Then things are either added straight onto that skeleton
(when things are going well), or, when necessary, individual parts are dragged
out into their own notepad docs, word docs, or even whole subfolders full of
individual files relating to different things.
Then as problems are solved and issues are dealt with,
they all condense back into the big main skeleton word doc, like a mad scientist
making a Frankenstein, you have your big corpse in the centre, then you pull
out organs to work on them, add bits on, shave bits off, fiddle with things and
consider alternates, then you shove the organ back in the Frankenstein.
As this is being done you build up a detritus of files of
various kinds which, as the Frankenstein near completion, generally get dumped
into a bin folder called "Development" or "Everything
Pre-2015".
To answer your question more concisely, those particular
folders each have a single word doc for that section, but during development
they might have had lots of sub folders and scrappy files like you describe,
alongside one big doc for everything to be re-incorperated into.
..............................................
Question 2
Scrap Princess asked "How do you fight "mission
creep" or things otherwise expanding inward and outward in all
directions?"
(p_-)
This reminds me a lot of someone asking "How to go
to sleep?" in which the answer is intuitively obvious to anyone who can do
it, but when we can't do it, it seems impossible and, in fact, the solution
flies further and faster out of our reach the more we harass ourselves to find
it.
I can only really describe this from my own point of
view,
So there are a few moods or states of mind that help us
achieve the aim of Reasonable Completeness.
The Cut
This is generally arranged around a single moment, it’s
the thing most similar to a single decision, a simple, strong, singular NO, in
which a situation is briefly assessed and then a prospective course of action
is cast firmly and probably permanently into a state of not being done and
never being done.
In a sense this is a kind of intelligent stupidity. When
you're making any creative project, no “NO” should ever be really final or
absolute, even if you throw something away it still stays in the brain bin and
might come up later in something else or mutate in there BUT, having it on or
in your mind when you are not going to use it soaks up energy. It's like having extra papers on your desk, you
must sweep your arm across the desk and cast them onto the floor
I always feel a little macho or 'tough' doing this, and
it’s also slightly painful as you are probably throwing away something that you
are mentally attached to and feel affection for, so it’s a bit like strangling
a pet. Anyone who makes a choice kills a world. It’s the alternative world
where you chose a different thing and all the various consequences of that
choice play out, the moment you decide against it, that world and everything in
it fall instantly into irrevocable ruin, and that pristine ruin often looks
better than the shitty flawed thing you actually ended up living with.

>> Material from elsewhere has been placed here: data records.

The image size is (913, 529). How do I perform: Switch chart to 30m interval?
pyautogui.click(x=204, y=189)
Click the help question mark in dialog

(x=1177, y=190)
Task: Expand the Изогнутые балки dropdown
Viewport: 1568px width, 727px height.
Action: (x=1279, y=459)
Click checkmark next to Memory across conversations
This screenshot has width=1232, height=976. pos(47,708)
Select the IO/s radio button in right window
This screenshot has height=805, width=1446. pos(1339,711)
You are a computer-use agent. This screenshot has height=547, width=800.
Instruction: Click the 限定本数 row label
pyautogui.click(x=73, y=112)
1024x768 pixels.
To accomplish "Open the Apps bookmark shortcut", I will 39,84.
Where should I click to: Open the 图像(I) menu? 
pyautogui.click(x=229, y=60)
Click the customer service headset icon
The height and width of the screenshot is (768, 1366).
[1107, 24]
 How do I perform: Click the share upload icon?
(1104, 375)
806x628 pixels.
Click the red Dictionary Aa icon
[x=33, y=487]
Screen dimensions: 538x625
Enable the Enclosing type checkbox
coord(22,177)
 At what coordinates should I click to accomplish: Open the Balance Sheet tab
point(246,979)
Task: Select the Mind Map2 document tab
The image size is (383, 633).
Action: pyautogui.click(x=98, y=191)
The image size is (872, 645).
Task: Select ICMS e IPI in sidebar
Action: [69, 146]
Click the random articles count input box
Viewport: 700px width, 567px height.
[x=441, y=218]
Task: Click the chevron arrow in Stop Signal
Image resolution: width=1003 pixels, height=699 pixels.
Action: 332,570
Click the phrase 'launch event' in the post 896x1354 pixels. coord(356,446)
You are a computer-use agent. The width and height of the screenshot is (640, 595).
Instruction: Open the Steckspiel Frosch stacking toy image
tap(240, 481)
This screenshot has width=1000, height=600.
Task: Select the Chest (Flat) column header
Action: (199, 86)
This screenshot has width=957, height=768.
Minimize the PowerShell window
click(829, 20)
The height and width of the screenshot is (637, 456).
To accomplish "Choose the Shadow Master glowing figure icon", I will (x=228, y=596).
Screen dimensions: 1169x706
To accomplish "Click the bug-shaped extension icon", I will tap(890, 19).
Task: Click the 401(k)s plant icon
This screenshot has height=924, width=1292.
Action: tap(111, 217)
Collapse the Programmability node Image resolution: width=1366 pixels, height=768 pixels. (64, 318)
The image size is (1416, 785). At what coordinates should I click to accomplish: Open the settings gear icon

Creative work is really really heavy on your cognitive
architecture in a lot of invisible ways.
It’s really global, you need a lot of the different parts
of your brain talking to each other fluidly, and the more brain parts you can
get communicating the most then the better chance you have of making something
good.
Because of this, because of the need for a lot of
cognitive energy or ability to be free, in a strange sense, being conservative
can help you be more imaginative and more successfully imaginative
But this does not answer your question.
If it's hard to make a decision because you have a lot of
stuff going on in your mind at the same time then it can be good to reduce things
to a binary choice based on a particular quality, element or feeling. People
are better at choosing between two things than between three or four things I
think
the simplest way of saying this to yourself is
"which of these two things provokes greater feeling in me" or some
statement similar to that.
This means looking at a big mess of stuff and trying to
boil it down to two main things. Then, if necessary, doing so again at a lower
level.
After you make a bunch of binary choices in a row you have
done the equivalent work to choosing between three or four complex things, yet
perhaps with less energy cost and stress.
The Holistic State
I think of the Holistic state as the ability to hold the
whole thing in your mind. It is governed more by love and desire than by
dislike or rejection, more by the softer emotion of 'letting things go' rather
than the harder 'cutting out' and provoked more by affection for the whole than
by contemptuous judgement of the part.
Because this is a softer emotional state it’s harder to
analyse and give advice about. I have found it the most difficult state to
achieve at-will.
The ability ‘to cut’ is more easily and directly provoked
in the heart, regardless of your mood, allowing yourself to feel is harder.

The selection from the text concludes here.